Updates to our Terms of Use

We are updating our Terms of Use. Please carefully review the updated Terms before proceeding to our website.

Wednesday, March 27, 2024 | Back issues
Courthouse News Service Courthouse News Service

Romanian Party Leader Convicted of Graft Vows to Change Laws

The leader of Romania's ruling Social Democratic Party vowed Friday to implement new laws that critics say will dilute the fight against corruption — a move that came a day after he got a 3½-year jail sentence for abuse of office.

By ALISON MUTLER

BUCHAREST, Romania (AP) — The leader of Romania's ruling Social Democratic Party vowed Friday to implement new laws that critics say will dilute the fight against corruption — a move that came a day after he got a 3½-year jail sentence for abuse of office.

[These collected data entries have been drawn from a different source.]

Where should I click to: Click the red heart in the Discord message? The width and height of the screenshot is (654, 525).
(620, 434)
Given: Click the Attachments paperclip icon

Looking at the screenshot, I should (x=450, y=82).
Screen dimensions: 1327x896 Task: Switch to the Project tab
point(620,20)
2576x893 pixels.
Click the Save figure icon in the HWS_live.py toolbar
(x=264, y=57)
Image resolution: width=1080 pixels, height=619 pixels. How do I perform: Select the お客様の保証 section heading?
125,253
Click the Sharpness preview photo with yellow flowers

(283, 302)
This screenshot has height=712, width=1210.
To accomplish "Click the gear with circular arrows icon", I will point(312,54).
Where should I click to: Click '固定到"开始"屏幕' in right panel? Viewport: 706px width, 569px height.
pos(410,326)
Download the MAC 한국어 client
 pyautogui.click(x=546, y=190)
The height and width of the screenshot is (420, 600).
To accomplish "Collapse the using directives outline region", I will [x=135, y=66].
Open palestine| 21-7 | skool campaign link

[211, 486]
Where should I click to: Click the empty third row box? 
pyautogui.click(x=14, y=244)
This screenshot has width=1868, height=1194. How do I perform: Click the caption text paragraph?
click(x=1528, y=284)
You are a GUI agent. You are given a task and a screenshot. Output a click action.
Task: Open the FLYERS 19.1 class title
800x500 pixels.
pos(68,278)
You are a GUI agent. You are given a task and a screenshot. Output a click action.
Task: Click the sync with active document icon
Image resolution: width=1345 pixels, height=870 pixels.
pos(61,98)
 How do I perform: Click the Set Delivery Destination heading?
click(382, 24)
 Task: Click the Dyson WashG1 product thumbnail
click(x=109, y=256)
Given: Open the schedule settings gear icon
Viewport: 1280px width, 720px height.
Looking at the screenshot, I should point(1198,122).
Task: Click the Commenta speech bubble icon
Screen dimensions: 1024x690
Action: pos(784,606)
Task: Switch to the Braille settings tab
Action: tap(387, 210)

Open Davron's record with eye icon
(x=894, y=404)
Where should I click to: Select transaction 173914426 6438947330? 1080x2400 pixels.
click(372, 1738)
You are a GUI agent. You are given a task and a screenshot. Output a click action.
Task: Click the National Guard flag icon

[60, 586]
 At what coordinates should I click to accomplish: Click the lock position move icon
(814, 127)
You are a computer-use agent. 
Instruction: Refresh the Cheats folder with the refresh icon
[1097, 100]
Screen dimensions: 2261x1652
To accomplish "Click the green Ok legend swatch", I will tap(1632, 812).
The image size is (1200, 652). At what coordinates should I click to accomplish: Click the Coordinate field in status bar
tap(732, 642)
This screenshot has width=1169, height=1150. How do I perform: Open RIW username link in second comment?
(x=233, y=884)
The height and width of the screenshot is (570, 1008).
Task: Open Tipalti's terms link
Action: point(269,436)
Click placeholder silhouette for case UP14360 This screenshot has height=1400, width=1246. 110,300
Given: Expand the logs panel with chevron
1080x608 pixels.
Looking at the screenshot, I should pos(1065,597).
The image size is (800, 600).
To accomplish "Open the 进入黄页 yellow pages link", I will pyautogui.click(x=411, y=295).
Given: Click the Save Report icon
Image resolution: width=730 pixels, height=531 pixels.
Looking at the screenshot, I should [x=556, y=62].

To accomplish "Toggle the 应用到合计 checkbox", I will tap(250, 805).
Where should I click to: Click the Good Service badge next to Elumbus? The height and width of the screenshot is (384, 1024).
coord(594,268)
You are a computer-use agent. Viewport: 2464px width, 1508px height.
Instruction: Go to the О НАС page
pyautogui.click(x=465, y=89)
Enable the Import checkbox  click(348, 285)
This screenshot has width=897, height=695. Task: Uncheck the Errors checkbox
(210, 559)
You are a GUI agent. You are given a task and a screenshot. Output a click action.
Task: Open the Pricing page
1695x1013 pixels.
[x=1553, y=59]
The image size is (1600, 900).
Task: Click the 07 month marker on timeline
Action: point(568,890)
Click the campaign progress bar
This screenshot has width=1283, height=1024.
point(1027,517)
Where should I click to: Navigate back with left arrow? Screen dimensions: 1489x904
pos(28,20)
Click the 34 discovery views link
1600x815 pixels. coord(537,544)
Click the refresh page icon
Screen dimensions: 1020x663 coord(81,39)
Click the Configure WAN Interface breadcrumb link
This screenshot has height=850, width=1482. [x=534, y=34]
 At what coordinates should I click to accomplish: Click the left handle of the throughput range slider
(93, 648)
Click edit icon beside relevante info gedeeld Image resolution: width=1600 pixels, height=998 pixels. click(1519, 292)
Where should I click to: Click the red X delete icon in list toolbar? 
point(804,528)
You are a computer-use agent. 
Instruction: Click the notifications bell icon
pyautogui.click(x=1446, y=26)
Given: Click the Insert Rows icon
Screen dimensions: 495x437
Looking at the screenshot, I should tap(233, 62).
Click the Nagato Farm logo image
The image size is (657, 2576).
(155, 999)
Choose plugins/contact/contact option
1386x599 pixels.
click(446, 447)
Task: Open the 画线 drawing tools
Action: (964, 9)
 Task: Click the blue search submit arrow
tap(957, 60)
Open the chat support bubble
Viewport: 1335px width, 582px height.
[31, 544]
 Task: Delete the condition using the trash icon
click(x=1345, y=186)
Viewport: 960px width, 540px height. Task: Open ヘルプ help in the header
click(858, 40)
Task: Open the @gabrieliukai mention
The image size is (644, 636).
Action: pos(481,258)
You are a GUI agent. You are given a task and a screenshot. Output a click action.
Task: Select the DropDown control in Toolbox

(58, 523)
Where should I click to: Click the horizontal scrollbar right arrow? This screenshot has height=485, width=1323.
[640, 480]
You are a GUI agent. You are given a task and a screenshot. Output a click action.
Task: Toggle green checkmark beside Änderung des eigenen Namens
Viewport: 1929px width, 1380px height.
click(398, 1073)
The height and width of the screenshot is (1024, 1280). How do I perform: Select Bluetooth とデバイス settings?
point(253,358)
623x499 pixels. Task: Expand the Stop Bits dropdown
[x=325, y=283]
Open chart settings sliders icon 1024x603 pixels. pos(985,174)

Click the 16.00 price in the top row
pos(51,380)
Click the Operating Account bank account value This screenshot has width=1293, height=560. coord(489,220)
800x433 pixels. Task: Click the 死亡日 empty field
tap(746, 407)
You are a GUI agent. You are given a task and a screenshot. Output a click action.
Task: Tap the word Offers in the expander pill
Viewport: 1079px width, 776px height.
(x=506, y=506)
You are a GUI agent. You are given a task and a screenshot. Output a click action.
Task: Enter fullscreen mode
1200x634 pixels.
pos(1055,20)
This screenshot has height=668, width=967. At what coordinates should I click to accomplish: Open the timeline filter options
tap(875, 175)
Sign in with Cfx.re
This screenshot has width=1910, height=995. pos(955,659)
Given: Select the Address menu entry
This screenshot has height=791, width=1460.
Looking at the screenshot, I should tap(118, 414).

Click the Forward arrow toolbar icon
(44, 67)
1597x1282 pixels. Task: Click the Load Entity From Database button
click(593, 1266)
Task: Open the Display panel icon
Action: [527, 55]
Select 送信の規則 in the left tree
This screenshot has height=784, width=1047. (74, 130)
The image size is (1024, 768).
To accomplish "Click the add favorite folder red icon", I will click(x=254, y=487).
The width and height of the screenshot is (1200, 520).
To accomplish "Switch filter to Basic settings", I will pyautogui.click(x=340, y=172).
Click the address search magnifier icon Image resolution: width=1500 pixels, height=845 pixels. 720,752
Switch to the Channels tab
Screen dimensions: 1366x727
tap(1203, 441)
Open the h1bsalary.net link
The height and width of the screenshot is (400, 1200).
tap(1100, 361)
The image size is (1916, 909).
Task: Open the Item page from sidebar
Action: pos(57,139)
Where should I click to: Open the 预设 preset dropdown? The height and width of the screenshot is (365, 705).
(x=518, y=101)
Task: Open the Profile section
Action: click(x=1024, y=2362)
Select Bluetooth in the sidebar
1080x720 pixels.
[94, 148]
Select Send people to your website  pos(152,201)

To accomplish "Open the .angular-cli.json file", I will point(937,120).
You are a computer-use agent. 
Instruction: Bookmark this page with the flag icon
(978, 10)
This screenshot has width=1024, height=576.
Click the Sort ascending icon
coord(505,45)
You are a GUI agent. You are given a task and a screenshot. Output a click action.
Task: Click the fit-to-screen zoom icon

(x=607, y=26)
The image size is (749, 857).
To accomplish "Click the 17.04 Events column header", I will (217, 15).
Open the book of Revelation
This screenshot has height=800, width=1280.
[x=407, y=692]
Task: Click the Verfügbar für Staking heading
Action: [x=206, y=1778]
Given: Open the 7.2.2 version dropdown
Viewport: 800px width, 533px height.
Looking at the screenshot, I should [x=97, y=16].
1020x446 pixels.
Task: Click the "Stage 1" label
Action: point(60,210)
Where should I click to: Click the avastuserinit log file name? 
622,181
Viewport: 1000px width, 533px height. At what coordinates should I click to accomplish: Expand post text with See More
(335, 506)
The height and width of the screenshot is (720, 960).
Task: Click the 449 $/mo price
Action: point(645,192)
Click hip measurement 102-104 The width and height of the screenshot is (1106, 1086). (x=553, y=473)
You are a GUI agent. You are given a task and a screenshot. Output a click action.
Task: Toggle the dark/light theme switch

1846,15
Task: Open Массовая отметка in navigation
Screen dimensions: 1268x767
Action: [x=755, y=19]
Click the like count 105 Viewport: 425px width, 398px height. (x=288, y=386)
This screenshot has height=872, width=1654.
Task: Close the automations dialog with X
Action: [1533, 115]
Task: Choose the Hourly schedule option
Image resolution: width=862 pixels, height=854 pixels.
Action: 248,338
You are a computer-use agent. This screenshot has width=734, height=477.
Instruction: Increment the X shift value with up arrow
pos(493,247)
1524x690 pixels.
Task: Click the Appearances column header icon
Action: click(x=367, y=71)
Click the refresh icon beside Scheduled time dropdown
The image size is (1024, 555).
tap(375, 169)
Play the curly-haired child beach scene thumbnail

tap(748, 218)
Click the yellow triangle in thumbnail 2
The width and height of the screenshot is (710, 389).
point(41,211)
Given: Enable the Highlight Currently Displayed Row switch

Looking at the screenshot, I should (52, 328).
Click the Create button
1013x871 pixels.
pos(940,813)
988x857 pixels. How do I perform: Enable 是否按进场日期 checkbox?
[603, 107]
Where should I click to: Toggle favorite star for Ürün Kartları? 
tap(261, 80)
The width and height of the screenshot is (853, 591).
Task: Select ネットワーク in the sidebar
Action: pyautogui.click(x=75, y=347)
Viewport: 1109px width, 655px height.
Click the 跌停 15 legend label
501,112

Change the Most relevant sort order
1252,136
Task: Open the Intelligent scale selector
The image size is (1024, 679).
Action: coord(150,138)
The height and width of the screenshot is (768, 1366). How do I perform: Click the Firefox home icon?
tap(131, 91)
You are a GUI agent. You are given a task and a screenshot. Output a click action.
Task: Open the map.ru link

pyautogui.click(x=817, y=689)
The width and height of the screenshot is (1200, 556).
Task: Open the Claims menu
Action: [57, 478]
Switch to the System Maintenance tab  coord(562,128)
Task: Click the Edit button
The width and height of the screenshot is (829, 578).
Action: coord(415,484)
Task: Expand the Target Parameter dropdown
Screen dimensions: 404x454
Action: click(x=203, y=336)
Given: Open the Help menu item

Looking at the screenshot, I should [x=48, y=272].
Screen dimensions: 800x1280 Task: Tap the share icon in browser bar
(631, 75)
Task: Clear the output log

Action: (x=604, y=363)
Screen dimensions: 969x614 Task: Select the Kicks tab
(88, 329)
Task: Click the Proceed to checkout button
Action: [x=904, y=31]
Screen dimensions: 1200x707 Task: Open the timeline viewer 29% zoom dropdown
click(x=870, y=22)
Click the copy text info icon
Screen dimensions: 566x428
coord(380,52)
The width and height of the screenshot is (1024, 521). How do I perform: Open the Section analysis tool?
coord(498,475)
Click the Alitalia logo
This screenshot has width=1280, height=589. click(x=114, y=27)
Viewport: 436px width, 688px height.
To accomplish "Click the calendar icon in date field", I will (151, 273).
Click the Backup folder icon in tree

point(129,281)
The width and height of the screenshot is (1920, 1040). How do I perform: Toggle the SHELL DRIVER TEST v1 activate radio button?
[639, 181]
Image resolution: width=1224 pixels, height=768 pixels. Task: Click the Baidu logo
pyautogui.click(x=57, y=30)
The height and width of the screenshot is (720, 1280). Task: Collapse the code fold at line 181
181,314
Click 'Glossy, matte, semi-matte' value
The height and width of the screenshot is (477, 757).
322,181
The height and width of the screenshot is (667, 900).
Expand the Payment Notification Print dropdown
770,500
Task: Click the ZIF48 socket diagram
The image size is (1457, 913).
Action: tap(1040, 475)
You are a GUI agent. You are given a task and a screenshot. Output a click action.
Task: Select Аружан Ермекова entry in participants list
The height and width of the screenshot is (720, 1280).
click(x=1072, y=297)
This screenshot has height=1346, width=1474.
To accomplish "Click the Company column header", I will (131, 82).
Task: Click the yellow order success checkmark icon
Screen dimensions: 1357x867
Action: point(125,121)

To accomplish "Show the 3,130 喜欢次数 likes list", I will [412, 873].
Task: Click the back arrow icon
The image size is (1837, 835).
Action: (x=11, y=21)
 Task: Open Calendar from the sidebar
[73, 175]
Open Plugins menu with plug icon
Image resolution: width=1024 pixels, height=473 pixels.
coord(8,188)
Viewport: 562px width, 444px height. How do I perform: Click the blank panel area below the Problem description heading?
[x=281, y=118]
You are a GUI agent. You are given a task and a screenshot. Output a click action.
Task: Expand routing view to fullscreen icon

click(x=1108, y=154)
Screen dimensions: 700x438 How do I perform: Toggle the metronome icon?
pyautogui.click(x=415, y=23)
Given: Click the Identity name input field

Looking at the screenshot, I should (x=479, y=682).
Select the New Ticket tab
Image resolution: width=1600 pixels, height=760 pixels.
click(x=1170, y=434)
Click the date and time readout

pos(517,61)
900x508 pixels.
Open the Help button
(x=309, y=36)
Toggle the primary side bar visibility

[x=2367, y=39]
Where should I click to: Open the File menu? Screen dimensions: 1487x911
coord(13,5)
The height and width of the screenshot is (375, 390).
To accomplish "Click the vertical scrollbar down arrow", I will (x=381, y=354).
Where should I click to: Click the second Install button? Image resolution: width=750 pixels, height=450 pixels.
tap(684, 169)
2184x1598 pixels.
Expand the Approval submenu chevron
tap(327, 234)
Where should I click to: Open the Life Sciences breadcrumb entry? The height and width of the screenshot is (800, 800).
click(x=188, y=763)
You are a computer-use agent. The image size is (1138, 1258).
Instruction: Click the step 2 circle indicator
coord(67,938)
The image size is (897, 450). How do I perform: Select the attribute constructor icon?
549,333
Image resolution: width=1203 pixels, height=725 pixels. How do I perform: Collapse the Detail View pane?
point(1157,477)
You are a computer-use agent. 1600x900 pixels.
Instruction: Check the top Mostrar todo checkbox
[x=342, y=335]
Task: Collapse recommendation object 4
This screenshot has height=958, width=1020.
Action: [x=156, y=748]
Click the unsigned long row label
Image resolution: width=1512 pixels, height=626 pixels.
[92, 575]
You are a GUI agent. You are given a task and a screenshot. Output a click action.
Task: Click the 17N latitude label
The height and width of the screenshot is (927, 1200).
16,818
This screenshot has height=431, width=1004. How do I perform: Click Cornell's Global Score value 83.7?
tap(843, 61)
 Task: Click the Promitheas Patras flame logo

The Social Democrats reiterated their support for Liviu Dragnea, Romania's most powerful politician, saying he should be considered innocent pending a final verdict.

The High Court of Cassation and Justice found Dragnea guilty Thursday of intervening to keep two party members on the payroll of a public family welfare agency. Dragnea, 55, denies wrongdoing and can appeal the ruling.

In an appearance Friday, Dragnea said the party would be "firmer and more radical" in pushing through laws. The measures could include using contentious emergency decrees, thereby bypassing parliament, to enact laws.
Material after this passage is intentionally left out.